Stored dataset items
##############################

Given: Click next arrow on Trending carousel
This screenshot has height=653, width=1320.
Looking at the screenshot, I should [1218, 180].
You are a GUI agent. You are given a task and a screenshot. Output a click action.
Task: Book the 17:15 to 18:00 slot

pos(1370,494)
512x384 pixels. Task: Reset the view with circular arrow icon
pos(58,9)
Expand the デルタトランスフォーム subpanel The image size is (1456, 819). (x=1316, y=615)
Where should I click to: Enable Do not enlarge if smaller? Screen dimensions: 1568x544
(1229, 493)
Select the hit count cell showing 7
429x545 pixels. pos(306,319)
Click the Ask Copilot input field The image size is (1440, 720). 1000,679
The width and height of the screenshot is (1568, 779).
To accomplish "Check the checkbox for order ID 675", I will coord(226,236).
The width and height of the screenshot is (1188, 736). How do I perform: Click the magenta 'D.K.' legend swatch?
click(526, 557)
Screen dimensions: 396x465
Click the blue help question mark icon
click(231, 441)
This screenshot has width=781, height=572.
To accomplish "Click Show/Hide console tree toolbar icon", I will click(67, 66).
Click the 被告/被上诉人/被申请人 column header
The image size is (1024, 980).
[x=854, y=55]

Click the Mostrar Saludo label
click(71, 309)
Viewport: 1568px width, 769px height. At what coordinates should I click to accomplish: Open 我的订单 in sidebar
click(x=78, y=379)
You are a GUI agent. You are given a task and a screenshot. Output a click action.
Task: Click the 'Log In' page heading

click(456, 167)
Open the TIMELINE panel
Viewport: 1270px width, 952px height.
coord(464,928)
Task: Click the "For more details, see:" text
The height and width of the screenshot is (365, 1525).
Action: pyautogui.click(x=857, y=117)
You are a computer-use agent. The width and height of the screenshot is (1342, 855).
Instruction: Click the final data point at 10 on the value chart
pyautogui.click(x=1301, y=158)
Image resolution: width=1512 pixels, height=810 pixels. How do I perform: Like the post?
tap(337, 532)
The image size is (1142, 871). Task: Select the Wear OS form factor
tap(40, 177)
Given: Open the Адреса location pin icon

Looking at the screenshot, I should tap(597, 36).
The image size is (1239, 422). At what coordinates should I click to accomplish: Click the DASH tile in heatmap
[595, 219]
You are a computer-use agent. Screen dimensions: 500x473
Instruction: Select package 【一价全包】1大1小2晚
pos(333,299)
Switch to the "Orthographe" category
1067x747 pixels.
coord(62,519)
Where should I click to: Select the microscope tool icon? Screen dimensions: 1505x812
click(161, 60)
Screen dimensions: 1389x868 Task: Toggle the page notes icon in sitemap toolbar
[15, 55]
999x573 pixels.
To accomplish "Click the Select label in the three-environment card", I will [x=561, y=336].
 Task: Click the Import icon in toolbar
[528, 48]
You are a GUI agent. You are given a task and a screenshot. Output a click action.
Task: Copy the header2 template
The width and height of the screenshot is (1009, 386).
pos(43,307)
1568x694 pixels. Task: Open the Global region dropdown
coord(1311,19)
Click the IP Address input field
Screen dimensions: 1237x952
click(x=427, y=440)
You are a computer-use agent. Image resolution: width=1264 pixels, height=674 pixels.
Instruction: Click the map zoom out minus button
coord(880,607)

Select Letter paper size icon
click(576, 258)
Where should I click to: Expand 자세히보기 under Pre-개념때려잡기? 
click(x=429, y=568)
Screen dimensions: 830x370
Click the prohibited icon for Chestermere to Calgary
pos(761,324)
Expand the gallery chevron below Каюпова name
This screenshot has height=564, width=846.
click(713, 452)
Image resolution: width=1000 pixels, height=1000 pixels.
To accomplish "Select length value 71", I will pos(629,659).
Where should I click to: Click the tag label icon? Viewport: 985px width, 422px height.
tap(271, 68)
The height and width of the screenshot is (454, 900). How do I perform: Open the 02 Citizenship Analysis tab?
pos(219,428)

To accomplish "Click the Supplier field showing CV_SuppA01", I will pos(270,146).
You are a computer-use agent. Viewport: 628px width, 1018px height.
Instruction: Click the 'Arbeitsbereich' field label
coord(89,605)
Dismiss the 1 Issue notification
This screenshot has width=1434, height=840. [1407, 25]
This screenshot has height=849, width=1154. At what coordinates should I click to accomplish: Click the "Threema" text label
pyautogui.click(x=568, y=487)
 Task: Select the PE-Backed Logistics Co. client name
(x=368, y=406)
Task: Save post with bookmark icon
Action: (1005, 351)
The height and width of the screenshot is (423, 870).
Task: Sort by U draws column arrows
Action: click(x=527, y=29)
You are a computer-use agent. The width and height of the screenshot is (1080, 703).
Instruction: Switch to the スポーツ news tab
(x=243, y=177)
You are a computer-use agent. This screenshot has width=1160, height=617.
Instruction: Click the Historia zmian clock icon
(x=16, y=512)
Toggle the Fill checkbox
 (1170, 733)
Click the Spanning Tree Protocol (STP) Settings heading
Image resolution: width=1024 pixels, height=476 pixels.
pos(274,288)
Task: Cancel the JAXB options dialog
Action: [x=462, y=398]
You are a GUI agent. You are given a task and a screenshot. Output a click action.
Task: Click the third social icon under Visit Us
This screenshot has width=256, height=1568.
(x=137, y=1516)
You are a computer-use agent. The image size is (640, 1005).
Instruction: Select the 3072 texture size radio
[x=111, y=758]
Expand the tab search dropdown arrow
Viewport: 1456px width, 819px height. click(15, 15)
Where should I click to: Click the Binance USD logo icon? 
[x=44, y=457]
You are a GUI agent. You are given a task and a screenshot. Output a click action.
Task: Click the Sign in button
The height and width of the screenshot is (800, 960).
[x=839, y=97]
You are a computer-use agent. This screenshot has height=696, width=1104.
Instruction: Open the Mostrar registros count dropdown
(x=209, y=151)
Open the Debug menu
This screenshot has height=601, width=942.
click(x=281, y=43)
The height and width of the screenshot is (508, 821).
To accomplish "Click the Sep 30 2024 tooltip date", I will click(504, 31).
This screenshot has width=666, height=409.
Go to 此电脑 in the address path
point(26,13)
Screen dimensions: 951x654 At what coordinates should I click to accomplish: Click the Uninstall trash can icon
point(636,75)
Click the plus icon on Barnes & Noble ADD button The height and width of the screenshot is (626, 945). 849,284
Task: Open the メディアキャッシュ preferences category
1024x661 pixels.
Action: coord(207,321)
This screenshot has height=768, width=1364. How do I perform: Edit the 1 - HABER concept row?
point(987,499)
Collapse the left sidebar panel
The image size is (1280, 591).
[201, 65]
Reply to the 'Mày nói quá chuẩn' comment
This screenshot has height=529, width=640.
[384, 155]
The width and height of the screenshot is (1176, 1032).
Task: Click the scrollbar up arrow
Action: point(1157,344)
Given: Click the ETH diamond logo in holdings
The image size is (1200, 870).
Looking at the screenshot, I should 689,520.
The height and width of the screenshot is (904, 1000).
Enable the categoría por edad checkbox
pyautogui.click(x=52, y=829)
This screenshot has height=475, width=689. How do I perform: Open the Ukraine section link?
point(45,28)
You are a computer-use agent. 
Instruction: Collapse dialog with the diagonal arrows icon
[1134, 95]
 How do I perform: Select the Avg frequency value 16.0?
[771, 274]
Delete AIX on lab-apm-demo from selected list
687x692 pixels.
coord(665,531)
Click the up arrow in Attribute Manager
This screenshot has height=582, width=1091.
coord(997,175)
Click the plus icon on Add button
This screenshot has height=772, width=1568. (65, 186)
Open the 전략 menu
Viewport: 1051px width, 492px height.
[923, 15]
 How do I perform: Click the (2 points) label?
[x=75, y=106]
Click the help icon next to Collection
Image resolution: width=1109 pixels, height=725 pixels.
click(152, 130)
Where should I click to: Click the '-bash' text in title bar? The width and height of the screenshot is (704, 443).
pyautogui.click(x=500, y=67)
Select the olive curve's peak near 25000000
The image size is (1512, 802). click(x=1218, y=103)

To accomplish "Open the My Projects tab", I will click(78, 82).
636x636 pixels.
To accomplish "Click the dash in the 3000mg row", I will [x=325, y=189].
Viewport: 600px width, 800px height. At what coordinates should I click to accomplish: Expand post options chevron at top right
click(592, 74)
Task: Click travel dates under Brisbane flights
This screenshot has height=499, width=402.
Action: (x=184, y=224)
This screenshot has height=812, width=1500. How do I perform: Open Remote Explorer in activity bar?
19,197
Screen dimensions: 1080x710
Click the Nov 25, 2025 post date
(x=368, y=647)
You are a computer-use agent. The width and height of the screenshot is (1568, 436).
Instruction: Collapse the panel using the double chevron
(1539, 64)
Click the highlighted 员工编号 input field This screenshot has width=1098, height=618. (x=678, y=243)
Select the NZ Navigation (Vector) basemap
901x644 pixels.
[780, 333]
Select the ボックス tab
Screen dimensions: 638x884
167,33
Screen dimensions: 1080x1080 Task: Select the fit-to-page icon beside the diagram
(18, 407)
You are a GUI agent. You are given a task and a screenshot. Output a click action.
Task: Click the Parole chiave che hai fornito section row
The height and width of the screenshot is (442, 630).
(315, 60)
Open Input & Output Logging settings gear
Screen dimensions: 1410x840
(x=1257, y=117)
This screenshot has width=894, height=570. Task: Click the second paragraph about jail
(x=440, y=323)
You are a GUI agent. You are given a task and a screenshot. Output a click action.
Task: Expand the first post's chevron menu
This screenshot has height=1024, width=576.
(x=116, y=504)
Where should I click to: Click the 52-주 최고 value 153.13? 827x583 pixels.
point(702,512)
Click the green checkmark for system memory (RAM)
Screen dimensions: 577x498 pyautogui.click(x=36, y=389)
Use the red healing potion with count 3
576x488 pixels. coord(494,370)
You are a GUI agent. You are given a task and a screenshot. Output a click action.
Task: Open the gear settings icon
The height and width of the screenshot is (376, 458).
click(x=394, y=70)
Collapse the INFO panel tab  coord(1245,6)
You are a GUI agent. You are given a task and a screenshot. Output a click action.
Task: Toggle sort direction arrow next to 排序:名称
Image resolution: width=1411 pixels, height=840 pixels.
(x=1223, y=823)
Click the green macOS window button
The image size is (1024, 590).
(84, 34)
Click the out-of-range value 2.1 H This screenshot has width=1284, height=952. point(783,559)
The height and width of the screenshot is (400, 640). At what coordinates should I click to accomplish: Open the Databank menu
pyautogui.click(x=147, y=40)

##############################

[To do] Transcribe the records above from the line holding "is (1342, 855)." down to the line holding "999x573 pixels.", inclusive, without adding anything.

[Solution for this task]
You are a computer-use agent. The width and height of the screenshot is (1342, 855).
Instruction: Click the final data point at 10 on the value chart
pyautogui.click(x=1301, y=158)
Image resolution: width=1512 pixels, height=810 pixels. How do I perform: Like the post?
tap(337, 532)
The image size is (1142, 871). Task: Select the Wear OS form factor
tap(40, 177)
Given: Open the Адреса location pin icon

Looking at the screenshot, I should tap(597, 36).
The image size is (1239, 422). At what coordinates should I click to accomplish: Click the DASH tile in heatmap
[595, 219]
You are a computer-use agent. Screen dimensions: 500x473
Instruction: Select package 【一价全包】1大1小2晚
pos(333,299)
Switch to the "Orthographe" category
1067x747 pixels.
coord(62,519)
Where should I click to: Select the microscope tool icon? Screen dimensions: 1505x812
click(161, 60)
Screen dimensions: 1389x868 Task: Toggle the page notes icon in sitemap toolbar
[15, 55]
999x573 pixels.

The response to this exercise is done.